The circuit court granted the defendants’ motion to strike the Tiemann and Dr. Tilley affidavits. The circuit court also granted the defendants’ summary judgment motions as to all of the Tiemanns’ claims, finding that they were barred by the two-year statute of limitations. The plaintiffs appealed.
Missouri Appellate Court Opinion
Section 516.105.1, RSMo, provides that “[a]ll actions against physicians . . . for damages for malpractice . . . related to health care shall be brought within two years from the date of occurrence of the act of neglect complained of[.]” The Missouri Supreme Court has held, however, that this statute of limitations does not begin to run so long as the plaintiff-patient is receiving “continuing care” from the physician defendant for the consequences of the physician’s alleged negligence. The Missouri Supreme Court has explained that the “continuing care” exception “ensure[s] that a patient – facing the short statute of limitations imposed by statute – is not faced with the impossible choice of either disturbing a course of treatment by initiating suit against a caregiver or losing a viable cause of action.”
The Missouri Appellate Court stated that the Tiemanns did not effectively controvert the defendants’ statement of undisputed fact which alleged that Paul Tiemann “last saw Dr. DiStefano regarding the right hip” on May 26, 2015 – well outside the two-year limitations period. Accordingly, the circuit court correctly granted summary judgment to the defendants with respect to the Tiemanns’ claims concerning Paul Tiemann’s right hip surgery. With respect to Paul Tiemann’s left-hip surgery, however, the summary-judgment record presents a genuine issue of material fact whether Dr. DiStefano continued to provide Tiemann with post-operative care for complications of his left-hip replacement surgery (including pain and numbness) into the limitations period.
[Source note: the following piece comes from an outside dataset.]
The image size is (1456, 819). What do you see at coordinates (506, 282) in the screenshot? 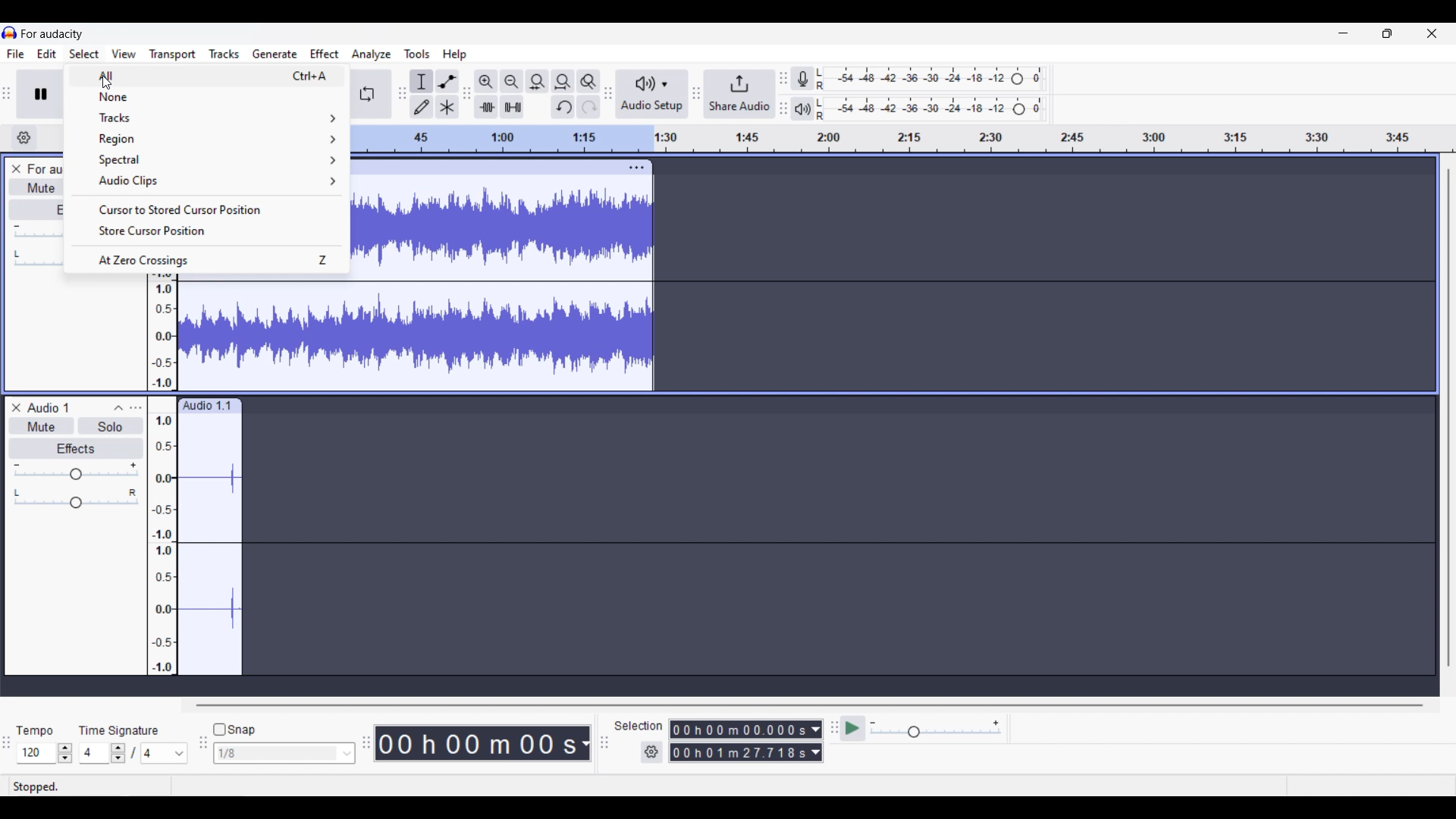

The Missouri Appellate Court held that the circuit court erred in granting summary judgment to the defendants on the Tiemanns’ claims regarding the left-hip surgery but did not err in striking the summary-judgment affidavit of Dr. Tilley, in which he opined that Dr. DiStefano had breached the standard of care in his post-operative treatment of Paul Tiemann because the affidavit contradicted Dr. Tilley’s deposition testimony in which he testified that he would not be providing any opinions concerning the quality of the post-operative care Paul Tiemann received, because he had not reviewed the necessary medical records.
Source Tiemann v. SSM Regional Health Services, WD83998.